Florenz, 31. Oktober

Vom Flieger aus kann ich auf den höchsten Gipfeln der Alpen Schnee erkennen. Darunter sieht alles aus wie grüner Samt, der sich in den Tälern in Falten legt.

Der Shuttlebus fährt uns eine halbe Ewigkeit hinaus in einen abgelegenen Teil des Flughafens. Das Flugzeug, das uns nach Florenz bringt, ist so unwahrscheinlich klein, dass selbst K auf dem Rollfeld nervös zu werden beginnt. Doch für eine Rückkehr ist es da natürlich zu spät. Ich mustere die Rückseite der Triebwerke und glaube, so etwas wie Rost zu erkennen, was mich nicht unbedingt beruhigt. Im Flieger gibt es zwei Sitzreihen mit je zwei Sitzen nebeneinander. Das Flugzeug ist voll und wir starten abrupt, während ich sehnsüchtig den Lufthansamaschinen hinterherschaue, die verlässlich und störungsfrei neben uns in der Mittagssonne glänzen.
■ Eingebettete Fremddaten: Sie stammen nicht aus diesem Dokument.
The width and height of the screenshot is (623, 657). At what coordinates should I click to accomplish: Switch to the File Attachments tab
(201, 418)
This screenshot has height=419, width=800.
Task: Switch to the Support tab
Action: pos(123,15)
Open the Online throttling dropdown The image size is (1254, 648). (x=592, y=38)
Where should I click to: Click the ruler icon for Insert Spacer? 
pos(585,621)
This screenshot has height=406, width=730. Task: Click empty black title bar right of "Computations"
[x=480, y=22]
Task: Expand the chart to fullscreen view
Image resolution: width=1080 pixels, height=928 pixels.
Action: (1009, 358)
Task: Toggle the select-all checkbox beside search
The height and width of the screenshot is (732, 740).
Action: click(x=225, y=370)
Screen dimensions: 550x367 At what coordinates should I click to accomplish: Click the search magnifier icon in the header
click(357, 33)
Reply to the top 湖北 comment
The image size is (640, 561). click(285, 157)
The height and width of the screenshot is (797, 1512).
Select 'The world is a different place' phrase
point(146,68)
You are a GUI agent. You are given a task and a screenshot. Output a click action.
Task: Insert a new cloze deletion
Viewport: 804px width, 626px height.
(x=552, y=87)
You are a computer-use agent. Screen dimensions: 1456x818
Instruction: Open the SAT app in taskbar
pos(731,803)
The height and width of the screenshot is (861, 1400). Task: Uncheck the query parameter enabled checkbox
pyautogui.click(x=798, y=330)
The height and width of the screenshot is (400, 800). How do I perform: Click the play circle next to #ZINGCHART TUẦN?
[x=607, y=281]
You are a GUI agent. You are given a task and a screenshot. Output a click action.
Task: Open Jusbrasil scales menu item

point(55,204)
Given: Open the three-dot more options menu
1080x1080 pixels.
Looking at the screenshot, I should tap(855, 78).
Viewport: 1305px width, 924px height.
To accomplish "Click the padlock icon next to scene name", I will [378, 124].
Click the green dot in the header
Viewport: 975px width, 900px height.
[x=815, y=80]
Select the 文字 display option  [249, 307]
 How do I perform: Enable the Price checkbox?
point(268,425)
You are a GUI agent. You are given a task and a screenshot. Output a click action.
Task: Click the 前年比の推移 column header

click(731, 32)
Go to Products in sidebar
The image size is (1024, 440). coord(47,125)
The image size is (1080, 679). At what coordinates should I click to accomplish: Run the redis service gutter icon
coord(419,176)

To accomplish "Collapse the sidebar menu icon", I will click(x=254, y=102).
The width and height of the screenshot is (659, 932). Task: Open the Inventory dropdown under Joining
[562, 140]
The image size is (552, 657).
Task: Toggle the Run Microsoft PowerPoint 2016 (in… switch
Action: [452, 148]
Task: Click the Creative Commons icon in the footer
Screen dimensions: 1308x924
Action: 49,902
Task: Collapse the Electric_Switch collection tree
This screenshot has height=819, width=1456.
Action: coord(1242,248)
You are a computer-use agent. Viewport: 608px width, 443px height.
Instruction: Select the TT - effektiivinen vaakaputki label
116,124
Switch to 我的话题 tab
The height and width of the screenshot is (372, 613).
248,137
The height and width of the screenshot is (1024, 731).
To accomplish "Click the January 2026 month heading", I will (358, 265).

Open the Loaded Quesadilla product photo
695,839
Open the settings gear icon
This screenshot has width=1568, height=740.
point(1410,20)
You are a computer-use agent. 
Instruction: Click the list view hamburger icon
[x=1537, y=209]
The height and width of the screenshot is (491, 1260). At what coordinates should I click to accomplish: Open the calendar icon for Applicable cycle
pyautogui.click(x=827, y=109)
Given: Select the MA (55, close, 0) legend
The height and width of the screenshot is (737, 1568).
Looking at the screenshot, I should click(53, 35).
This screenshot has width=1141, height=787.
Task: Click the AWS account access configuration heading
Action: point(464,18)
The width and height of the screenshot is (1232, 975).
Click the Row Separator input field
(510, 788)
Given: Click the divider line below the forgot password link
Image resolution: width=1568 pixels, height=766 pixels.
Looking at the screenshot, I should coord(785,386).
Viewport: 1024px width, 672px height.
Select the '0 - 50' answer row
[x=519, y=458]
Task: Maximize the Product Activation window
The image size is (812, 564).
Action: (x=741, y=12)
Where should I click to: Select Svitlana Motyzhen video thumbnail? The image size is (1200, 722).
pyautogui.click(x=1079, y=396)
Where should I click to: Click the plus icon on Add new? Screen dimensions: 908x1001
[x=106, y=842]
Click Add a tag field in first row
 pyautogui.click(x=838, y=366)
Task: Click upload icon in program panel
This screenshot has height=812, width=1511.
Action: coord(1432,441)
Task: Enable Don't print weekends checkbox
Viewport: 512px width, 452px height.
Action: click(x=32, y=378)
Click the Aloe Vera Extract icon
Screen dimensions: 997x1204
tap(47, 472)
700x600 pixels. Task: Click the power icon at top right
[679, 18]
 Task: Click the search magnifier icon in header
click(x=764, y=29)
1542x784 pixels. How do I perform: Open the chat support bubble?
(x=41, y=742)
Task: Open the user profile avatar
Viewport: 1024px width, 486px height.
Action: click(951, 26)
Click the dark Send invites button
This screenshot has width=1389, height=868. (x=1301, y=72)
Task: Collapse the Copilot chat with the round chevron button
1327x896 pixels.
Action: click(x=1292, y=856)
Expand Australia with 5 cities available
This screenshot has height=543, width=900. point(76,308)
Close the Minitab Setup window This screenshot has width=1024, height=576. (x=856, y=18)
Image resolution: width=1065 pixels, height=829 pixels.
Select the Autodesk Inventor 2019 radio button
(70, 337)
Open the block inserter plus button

Der eineinhalbstündige Flug verläuft dann schließlich ohne jeden Zwischenfall und ist im Handumdrehen herum. Wir füllen Einreisepapiere aus, die wir nicht hätten ausfüllen müssen und leeren unsere winzigen Wasserflaschen, die wir kostenlos von den italienischen Stewardessen überreicht bekommen. Die beiden Frauen sehen aus wie erschöpfte Models, die seit fünf Uhr morgens auf dem Laufsteg unterwegs sind. Beide haben sehr dunkle, braune Augen und perfekt sitzende Frisuren. Ich schaue mich einige Male im Flieger um. Es gibt keinen Mann und auch keine Frau unter uns, die ihnen das Wasser reichen könnten. Arme, einsame Flugbegleiterinnen, ihr habt nur euch selbst.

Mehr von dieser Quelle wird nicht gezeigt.